Sistem pemerintahan pada suku Minangkabau sudah terlebih dulu menerapkan keberimbangan seperti layaknya legislatif, eksekutif, dan yudikatif. Ini dibuktikan dengan adanta tigo tungku sajarangan pada masyarakat Minangkabau dan merupakan bagian dari sistem kenagarian dan adat tadi.
Menurut Irwan Prayitno, masih banyak keistimewaan lain yang ada di Sumatera Barat, karena pada dasarnya nagari dan sistemnya telah berjalan selama lebih dari ratusan tahun sebelum adanya Peraturan Gubernur (Pergub) maupun Peraturan Daerah (Perda). Orang Minang yang ada di berbagai daerah di nusantara ini, akan sukses apabila mereka tetap memakai ajaran dan adat Minangkabau sepenuhnya, dan kebalikannya, apabila mereka tidak memakai ajaran adat yang seharusnya akan membuat hidupnya salah dan tidak akan sukses.
Identitas dan jati diri orang Minangkabau, tegas Irwan Prayitno, harus tetap terjada keasliannya. Makanya, keberadaan Sumatera Barat sebagai DIM layak untuk diusulkan kepada pemerintah pusat dalam rangka menjaga jati diri dan keaslian Minangkabau tersebut.
Wacana pembentukan Daerah Istimewa Minangkabau sendiri dimulai dari Prof DR H Mochtar Naim. Beliau kemudian mengirimkan sebuah surat terbuka kepada Gubernur Sumbar, para Bupati dan Walikota se Sumbar, para pimpinan dan anggota DPRD Provinsi, Kabupaten dan Kota se Sumbar, pimpinan dan anggota ormas-ormas se Sumbar dan di rantau dan semua warga masyarakat Minang.

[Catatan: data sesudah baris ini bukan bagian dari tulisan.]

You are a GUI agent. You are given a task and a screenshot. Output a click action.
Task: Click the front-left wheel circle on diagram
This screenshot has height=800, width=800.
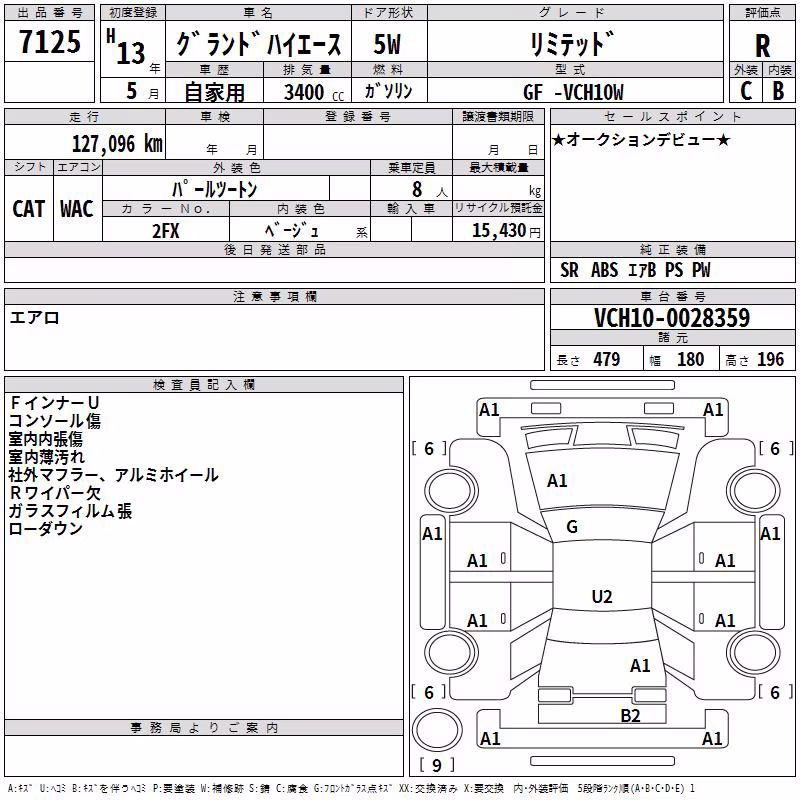452,490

Minangkabau sebagai daerah yang berfalsafahkan Adat Basandi Sayarak, Syarak Basandi Kitabullah (ASBK) merupakan darul Islam atau negeri Islam. Tentunya sudah menjadi kewajiban bagi umat Islam di daerah ini untuk bersatu memajukan Sumatera Barat. Semua perbedaan harus dikesampingkan, dan mendahulukan kepentingan umat demi mencapai kemaslahatan bersama.
Namun, persatuan itu baru akan dapat terwujud, jika ada jalinan komunikasi diantara semua elemen umat Islam dan pemerintah daerah. Tentunya akan sulit menyatukan umat Islam di daerah ini kalau jalinan komunikasi tersebut tidak dibangun dengan baik. Dan pemerintah memiliki peran dalam menfasilitasi jalinan komunikasi tersebut. Tak hanya itu, dalam mengambil setiap kebijakan, pemerintah harus mendengarkan aspirasi umat Islam dan mengkomunikasikan dengan elemen umat Islam yang ada di daerah ini.

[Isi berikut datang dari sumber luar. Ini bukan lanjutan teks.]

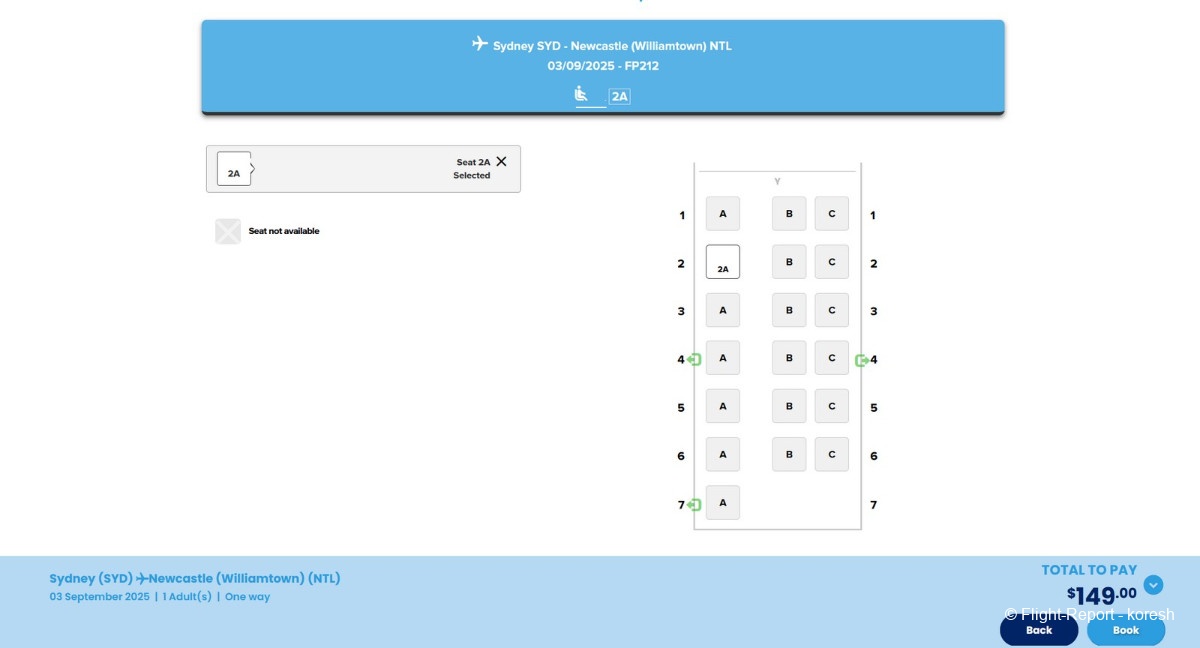Expand the Total To Pay details chevron
This screenshot has width=1200, height=648.
click(1153, 585)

"Sebuah bangsa tidak menemukan persatuan yang dicita-citakan kecuali mereka menemukan kekuatan dan mempererat solidaritas mereka. Tidak ada sebuah bangsa yang menemukan kekuatan dan kemuliaan kecuali Tuhan mencabut ketidakteraturan dari mereka dan menghilangkan bencana kehinaan dari mereka serta membimbing mereka ke arah agama." (Imam Ali Bin Abi Thalib ra).
Ditulis Oleh :
Zamri Yahya
Salah Seorang Pimpinan Bara Online Media (BOM)
Silakan baca konten menarik lainnya dari BentengSumbar.com di Google News
BERITA SEBELUMNYA
« Prev Post
« Prev Post
BERITA BERIKUTNYA
Next Post »
Next Post »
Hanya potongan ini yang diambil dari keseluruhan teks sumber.